GAZA CITY, March 25 (IRIN) - Egypt’s imminent completion of an above-and-below-ground steel barrier along its border with the Gaza Strip is putting Gazans on edge: How will they survive without the huge trade conducted via underground tunnels?
A lucrative tunnel smuggling trade in a range of commodities took off after Israel imposed an economic embargo on the Strip after a Hamas takeover in June 2007. The World Bank and Palestinian economists estimate that at least 80 percent of Gaza's total imports come through the tunnels.
“Digging tunnels and working in them is one of the few jobs available for Palestinian youth in Gaza,” Omar Shaban, a Gazan economist, said.
“Tunnel workers reportedly earn $25 per day, a huge sum in the current Palestinian economy. However, they are subjected to daily bombings… by the Israeli air force, tunnel collapses and fires.”
Ziad al-Zaza, economy minister in the Hamas government, said there were some 20,000 tunnel workers before Israel’s military operation in Gaza in early 2009, and about half that number now. The Israeli military said it damaged or destroyed 60-70 percent of the tunnels in the offensive.
Tunnel owner and manager Abu Antar, 45, said an end to the tunnels between Gaza and Rafah in Egypt would mean no income for him and thousands of others who rely on the tunnels for work. He refused to give his real name.
“We have succeeded in cutting through the Egyptian fence, but the thing we are afraid of now is that the Egyptians will electrify it and add seismic sensors to detect us underground, which would make our mission impossible. Tunnels are our only source of living,” the father of seven told IRIN.
Egypt’s steel barrier will be 10-11 km long and will extend 18 meters below ground on completion, the Egyptian authorities have said.

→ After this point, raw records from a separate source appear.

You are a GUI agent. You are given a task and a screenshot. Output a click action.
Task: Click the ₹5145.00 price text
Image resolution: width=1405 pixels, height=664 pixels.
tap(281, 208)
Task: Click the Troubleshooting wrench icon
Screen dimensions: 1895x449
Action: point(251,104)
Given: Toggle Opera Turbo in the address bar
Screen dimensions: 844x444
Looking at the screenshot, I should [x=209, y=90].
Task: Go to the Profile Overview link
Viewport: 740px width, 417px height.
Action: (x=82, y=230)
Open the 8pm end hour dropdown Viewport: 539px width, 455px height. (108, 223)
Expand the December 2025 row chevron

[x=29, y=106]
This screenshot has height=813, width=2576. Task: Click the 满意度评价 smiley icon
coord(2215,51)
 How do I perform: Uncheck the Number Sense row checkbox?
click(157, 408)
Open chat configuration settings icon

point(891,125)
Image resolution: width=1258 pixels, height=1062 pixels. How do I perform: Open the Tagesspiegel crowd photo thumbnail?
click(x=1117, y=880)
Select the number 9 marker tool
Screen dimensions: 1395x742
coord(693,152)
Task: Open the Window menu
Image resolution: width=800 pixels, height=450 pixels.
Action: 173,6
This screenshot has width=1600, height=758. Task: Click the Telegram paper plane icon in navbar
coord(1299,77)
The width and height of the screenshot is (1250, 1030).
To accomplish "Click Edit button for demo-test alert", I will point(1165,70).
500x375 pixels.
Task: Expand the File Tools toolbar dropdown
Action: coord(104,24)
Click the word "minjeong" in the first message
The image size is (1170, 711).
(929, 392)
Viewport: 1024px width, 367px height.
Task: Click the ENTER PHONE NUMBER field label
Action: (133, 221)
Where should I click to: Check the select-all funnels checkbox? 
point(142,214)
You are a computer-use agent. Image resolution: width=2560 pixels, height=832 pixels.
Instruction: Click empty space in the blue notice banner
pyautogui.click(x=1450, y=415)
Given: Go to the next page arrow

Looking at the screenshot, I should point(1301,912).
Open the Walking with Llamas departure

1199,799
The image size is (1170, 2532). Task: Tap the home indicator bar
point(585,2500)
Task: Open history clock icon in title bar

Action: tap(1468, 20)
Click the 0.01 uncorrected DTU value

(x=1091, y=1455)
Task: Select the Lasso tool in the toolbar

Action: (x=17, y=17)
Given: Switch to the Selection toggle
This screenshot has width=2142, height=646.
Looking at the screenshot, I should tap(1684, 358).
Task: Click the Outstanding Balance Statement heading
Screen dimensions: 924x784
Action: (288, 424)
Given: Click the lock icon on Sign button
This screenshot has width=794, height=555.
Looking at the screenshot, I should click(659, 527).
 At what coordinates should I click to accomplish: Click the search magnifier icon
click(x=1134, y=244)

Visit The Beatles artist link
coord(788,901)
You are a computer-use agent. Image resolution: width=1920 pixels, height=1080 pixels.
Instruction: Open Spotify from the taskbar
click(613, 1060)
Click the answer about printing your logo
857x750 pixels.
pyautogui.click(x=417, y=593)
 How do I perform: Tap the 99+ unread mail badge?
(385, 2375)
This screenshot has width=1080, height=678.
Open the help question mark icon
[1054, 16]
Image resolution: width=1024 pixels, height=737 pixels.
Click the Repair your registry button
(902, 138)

Egyptian daily al-Shorouq recently reported that “work on the main wall is in its fourth and final stage, after which cameras and detection devices will be installed.
It is believed this process will take a few weeks and then will undergo a testing period before becoming fully operational.
Abu Antar said the tunnel he owns has 50 people working in it.
“Every day we work in the tunnels and wonder if we’ll get out alive. Many times the earth has collapsed… Death is inevitable in this type of work. We are dealing with fear 24 hours a day. Many people have died. Every month there are more causalities in the tunnels from the continuous [Israeli] air strikes,” he said.
Accidents in the tunnels are frequent. According to Palestinian human rights organization Al-Mezan, 120 tunnel traders have been killed over the past three years.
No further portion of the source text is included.